Pyramids challenged the structure of a typical R&B/pop song, with three distinctive chapters creating a varied, yet somehow cohesive 10 minutes. With punchy synths packed into phase one, followed by a midpoint breakdown of seduction and lust, Pyramids’ outro fuses both worlds together, resulting in a triple-pronged pop masterpiece.
Both parties’ breakthrough 2012 single. Disclosure once described Latch as ‘too weird for the radio and not clubby enough for the clubs’. It’s a fair description for a song boasting an infectious hook alongside an underground-ish two-step instrumental.

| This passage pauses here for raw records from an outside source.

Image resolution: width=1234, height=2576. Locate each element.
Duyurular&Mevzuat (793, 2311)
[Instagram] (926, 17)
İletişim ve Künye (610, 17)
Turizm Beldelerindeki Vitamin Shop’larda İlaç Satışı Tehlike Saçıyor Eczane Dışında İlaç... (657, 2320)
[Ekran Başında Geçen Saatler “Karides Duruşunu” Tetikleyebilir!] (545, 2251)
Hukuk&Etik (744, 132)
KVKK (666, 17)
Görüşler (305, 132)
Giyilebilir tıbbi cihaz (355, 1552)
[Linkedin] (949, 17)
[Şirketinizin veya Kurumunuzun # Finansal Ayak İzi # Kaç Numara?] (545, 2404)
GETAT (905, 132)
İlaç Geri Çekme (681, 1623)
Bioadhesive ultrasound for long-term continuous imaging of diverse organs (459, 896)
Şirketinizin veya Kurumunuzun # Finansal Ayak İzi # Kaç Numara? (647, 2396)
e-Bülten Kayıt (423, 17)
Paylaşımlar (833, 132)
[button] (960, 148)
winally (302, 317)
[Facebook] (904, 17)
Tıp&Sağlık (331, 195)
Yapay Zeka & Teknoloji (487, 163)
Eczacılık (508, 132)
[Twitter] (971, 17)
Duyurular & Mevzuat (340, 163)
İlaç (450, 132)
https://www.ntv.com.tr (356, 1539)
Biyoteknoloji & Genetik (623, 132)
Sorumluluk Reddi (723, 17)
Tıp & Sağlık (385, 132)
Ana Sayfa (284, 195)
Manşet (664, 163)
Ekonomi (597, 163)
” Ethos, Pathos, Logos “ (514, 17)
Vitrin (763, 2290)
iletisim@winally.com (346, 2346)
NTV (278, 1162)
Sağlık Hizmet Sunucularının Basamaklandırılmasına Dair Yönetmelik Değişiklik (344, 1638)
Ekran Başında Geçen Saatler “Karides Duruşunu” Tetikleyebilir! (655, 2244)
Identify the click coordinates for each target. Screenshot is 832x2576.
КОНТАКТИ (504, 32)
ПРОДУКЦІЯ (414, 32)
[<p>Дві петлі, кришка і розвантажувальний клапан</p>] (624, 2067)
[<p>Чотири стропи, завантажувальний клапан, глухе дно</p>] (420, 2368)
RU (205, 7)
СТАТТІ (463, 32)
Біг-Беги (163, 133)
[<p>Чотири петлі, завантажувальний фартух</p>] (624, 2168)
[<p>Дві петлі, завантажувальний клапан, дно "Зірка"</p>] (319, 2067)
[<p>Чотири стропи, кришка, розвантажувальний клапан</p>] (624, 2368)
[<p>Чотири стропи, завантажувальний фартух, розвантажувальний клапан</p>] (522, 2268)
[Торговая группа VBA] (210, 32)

Ultimately, both pop and dance music scenes embraced Latch as one of it's own, turning it into a mainstay of DJ sets throughout 2012 and onwards. Latch even broke through in America, charting at number seven on Billboard’s 100.
Drum and bass is a genre as British as they come, much like fellow UK favourite, grime. This decade has seen dnb climb to even more significant heights, and a part of that can be credited to Wilkinson’s Afterglow.
Afterglow is among a select few drum and bass tracks to break the UK top ten. And with its soaring pop vocals crossed with hard-hitting basslines and euphoric drops, it also topped the dance charts and was certified platinum. As a result, it introduced a new wave of dnb appreciators.